▸ **What this task involves**: Change every "computer-use agent" in the records below to "screen assistant", keeping everything else the same.

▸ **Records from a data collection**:
========
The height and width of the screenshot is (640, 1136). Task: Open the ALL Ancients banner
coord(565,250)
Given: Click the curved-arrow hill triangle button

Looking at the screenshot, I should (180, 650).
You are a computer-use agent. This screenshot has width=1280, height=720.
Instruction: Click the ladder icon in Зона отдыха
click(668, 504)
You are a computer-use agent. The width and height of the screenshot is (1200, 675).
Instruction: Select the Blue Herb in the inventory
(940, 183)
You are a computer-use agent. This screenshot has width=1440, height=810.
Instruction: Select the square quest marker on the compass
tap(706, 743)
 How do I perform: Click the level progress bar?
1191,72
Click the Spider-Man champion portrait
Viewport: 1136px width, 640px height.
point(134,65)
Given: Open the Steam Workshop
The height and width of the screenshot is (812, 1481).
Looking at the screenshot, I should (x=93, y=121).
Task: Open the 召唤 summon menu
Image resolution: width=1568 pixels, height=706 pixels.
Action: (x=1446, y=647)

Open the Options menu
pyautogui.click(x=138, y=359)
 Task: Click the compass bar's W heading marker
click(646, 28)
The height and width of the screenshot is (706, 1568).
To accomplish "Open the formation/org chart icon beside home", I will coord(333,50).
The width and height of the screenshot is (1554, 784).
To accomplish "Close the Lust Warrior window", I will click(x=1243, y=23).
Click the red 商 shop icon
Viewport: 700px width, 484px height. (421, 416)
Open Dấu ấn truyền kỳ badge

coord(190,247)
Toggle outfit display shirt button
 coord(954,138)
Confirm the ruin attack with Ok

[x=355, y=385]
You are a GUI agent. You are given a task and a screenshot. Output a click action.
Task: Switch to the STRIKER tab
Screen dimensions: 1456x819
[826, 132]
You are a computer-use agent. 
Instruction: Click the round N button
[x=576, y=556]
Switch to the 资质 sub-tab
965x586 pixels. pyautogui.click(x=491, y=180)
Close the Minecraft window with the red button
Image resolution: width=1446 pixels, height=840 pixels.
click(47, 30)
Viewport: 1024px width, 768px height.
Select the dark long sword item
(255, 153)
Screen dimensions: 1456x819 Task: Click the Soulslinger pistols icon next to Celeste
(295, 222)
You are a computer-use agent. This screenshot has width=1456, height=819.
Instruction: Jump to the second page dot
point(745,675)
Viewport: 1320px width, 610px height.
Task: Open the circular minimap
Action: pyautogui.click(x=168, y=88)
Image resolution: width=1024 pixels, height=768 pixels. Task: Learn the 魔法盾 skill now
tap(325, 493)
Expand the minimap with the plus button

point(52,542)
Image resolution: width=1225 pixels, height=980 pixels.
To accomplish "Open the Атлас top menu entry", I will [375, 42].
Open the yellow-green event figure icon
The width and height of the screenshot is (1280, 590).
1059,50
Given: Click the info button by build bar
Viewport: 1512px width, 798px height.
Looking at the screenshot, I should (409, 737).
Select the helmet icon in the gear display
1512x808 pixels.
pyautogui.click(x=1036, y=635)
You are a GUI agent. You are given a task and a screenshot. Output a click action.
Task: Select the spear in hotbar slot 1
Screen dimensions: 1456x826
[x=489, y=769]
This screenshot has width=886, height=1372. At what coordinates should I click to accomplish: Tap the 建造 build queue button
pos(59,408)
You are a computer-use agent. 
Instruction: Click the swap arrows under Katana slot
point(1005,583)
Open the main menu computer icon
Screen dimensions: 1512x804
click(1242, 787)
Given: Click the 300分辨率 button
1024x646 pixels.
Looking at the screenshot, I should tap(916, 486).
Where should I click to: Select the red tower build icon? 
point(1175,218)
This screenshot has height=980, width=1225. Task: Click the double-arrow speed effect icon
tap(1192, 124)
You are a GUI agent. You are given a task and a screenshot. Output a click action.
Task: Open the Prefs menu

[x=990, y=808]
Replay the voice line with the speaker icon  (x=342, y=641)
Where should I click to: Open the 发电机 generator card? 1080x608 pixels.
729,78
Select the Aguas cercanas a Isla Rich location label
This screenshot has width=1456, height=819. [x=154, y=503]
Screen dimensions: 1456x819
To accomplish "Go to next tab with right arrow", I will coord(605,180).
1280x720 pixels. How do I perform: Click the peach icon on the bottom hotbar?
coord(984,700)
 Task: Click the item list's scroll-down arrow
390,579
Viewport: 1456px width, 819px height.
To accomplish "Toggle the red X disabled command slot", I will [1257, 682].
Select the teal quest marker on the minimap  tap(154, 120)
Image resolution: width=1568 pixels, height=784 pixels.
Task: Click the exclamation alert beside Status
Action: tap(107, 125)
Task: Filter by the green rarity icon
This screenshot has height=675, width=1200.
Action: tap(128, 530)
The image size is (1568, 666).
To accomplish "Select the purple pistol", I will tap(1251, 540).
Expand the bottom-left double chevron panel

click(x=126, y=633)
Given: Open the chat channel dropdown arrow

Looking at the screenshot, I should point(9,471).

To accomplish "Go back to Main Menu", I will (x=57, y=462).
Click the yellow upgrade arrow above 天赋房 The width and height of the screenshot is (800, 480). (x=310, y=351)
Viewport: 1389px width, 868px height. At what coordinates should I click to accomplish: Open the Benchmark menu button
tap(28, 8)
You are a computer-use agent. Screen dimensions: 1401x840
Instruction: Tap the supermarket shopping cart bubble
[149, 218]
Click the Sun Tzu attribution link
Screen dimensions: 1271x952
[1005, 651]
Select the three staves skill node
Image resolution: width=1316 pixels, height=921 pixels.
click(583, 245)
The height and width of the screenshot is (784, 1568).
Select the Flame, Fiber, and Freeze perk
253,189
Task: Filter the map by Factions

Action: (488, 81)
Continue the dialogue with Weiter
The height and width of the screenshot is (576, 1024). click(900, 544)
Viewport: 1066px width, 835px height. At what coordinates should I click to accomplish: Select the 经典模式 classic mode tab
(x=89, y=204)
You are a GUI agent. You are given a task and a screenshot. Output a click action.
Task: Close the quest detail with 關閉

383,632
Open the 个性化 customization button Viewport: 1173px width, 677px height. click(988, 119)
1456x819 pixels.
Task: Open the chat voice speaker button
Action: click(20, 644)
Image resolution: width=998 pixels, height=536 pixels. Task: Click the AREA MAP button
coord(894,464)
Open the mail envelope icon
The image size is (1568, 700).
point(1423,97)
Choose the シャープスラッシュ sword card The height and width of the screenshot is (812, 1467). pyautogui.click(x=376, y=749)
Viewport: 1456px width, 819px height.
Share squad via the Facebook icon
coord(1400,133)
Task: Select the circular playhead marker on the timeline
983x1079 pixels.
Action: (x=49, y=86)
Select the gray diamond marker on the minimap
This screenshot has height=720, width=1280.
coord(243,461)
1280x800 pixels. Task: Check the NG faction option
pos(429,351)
========
▸ **Solution for this task**:
The height and width of the screenshot is (640, 1136). Task: Open the ALL Ancients banner
coord(565,250)
Given: Click the curved-arrow hill triangle button

Looking at the screenshot, I should (180, 650).
You are a screen assistant. This screenshot has width=1280, height=720.
Instruction: Click the ladder icon in Зона отдыха
click(668, 504)
You are a screen assistant. The width and height of the screenshot is (1200, 675).
Instruction: Select the Blue Herb in the inventory
(940, 183)
You are a screen assistant. This screenshot has width=1440, height=810.
Instruction: Select the square quest marker on the compass
tap(706, 743)
 How do I perform: Click the level progress bar?
1191,72
Click the Spider-Man champion portrait
Viewport: 1136px width, 640px height.
point(134,65)
Given: Open the Steam Workshop
The height and width of the screenshot is (812, 1481).
Looking at the screenshot, I should (x=93, y=121).
Task: Open the 召唤 summon menu
Image resolution: width=1568 pixels, height=706 pixels.
Action: (x=1446, y=647)

Open the Options menu
pyautogui.click(x=138, y=359)
 Task: Click the compass bar's W heading marker
click(646, 28)
The height and width of the screenshot is (706, 1568).
To accomplish "Open the formation/org chart icon beside home", I will coord(333,50).
The width and height of the screenshot is (1554, 784).
To accomplish "Close the Lust Warrior window", I will click(x=1243, y=23).
Click the red 商 shop icon
Viewport: 700px width, 484px height. (421, 416)
Open Dấu ấn truyền kỳ badge

coord(190,247)
Toggle outfit display shirt button
 coord(954,138)
Confirm the ruin attack with Ok

[x=355, y=385]
You are a GUI agent. You are given a task and a screenshot. Output a click action.
Task: Switch to the STRIKER tab
Screen dimensions: 1456x819
[826, 132]
You are a screen assistant. 
Instruction: Click the round N button
[x=576, y=556]
Switch to the 资质 sub-tab
965x586 pixels. pyautogui.click(x=491, y=180)
Close the Minecraft window with the red button
Image resolution: width=1446 pixels, height=840 pixels.
click(47, 30)
Viewport: 1024px width, 768px height.
Select the dark long sword item
(255, 153)
Screen dimensions: 1456x819 Task: Click the Soulslinger pistols icon next to Celeste
(295, 222)
You are a screen assistant. This screenshot has width=1456, height=819.
Instruction: Jump to the second page dot
point(745,675)
Viewport: 1320px width, 610px height.
Task: Open the circular minimap
Action: pyautogui.click(x=168, y=88)
Image resolution: width=1024 pixels, height=768 pixels. Task: Learn the 魔法盾 skill now
tap(325, 493)
Expand the minimap with the plus button

point(52,542)
Image resolution: width=1225 pixels, height=980 pixels.
To accomplish "Open the Атлас top menu entry", I will [375, 42].
Open the yellow-green event figure icon
The width and height of the screenshot is (1280, 590).
1059,50
Given: Click the info button by build bar
Viewport: 1512px width, 798px height.
Looking at the screenshot, I should (409, 737).
Select the helmet icon in the gear display
1512x808 pixels.
pyautogui.click(x=1036, y=635)
You are a GUI agent. You are given a task and a screenshot. Output a click action.
Task: Select the spear in hotbar slot 1
Screen dimensions: 1456x826
[x=489, y=769]
This screenshot has width=886, height=1372. At what coordinates should I click to accomplish: Tap the 建造 build queue button
pos(59,408)
You are a screen assistant. 
Instruction: Click the swap arrows under Katana slot
point(1005,583)
Open the main menu computer icon
Screen dimensions: 1512x804
click(1242, 787)
Given: Click the 300分辨率 button
1024x646 pixels.
Looking at the screenshot, I should tap(916, 486).
Where should I click to: Select the red tower build icon? 
point(1175,218)
This screenshot has height=980, width=1225. Task: Click the double-arrow speed effect icon
tap(1192, 124)
You are a GUI agent. You are given a task and a screenshot. Output a click action.
Task: Open the Prefs menu

[x=990, y=808]
Replay the voice line with the speaker icon  (x=342, y=641)
Where should I click to: Open the 发电机 generator card? 1080x608 pixels.
729,78
Select the Aguas cercanas a Isla Rich location label
This screenshot has width=1456, height=819. [x=154, y=503]
Screen dimensions: 1456x819
To accomplish "Go to next tab with right arrow", I will coord(605,180).
1280x720 pixels. How do I perform: Click the peach icon on the bottom hotbar?
coord(984,700)
 Task: Click the item list's scroll-down arrow
390,579
Viewport: 1456px width, 819px height.
To accomplish "Toggle the red X disabled command slot", I will [1257, 682].
Select the teal quest marker on the minimap  tap(154, 120)
Image resolution: width=1568 pixels, height=784 pixels.
Task: Click the exclamation alert beside Status
Action: tap(107, 125)
Task: Filter by the green rarity icon
This screenshot has height=675, width=1200.
Action: tap(128, 530)
The image size is (1568, 666).
To accomplish "Select the purple pistol", I will tap(1251, 540).
Expand the bottom-left double chevron panel

click(x=126, y=633)
Given: Open the chat channel dropdown arrow

Looking at the screenshot, I should point(9,471).

To accomplish "Go back to Main Menu", I will (x=57, y=462).
Click the yellow upgrade arrow above 天赋房 The width and height of the screenshot is (800, 480). (x=310, y=351)
Viewport: 1389px width, 868px height. At what coordinates should I click to accomplish: Open the Benchmark menu button
tap(28, 8)
You are a screen assistant. Screen dimensions: 1401x840
Instruction: Tap the supermarket shopping cart bubble
[149, 218]
Click the Sun Tzu attribution link
Screen dimensions: 1271x952
[1005, 651]
Select the three staves skill node
Image resolution: width=1316 pixels, height=921 pixels.
click(583, 245)
The height and width of the screenshot is (784, 1568).
Select the Flame, Fiber, and Freeze perk
253,189
Task: Filter the map by Factions

Action: (488, 81)
Continue the dialogue with Weiter
The height and width of the screenshot is (576, 1024). click(900, 544)
Viewport: 1066px width, 835px height. At what coordinates should I click to accomplish: Select the 经典模式 classic mode tab
(x=89, y=204)
You are a GUI agent. You are given a task and a screenshot. Output a click action.
Task: Close the quest detail with 關閉

383,632
Open the 个性化 customization button Viewport: 1173px width, 677px height. click(988, 119)
1456x819 pixels.
Task: Open the chat voice speaker button
Action: click(20, 644)
Image resolution: width=998 pixels, height=536 pixels. Task: Click the AREA MAP button
coord(894,464)
Open the mail envelope icon
The image size is (1568, 700).
point(1423,97)
Choose the シャープスラッシュ sword card The height and width of the screenshot is (812, 1467). pyautogui.click(x=376, y=749)
Viewport: 1456px width, 819px height.
Share squad via the Facebook icon
coord(1400,133)
Task: Select the circular playhead marker on the timeline
983x1079 pixels.
Action: (x=49, y=86)
Select the gray diamond marker on the minimap
This screenshot has height=720, width=1280.
coord(243,461)
1280x800 pixels. Task: Check the NG faction option
pos(429,351)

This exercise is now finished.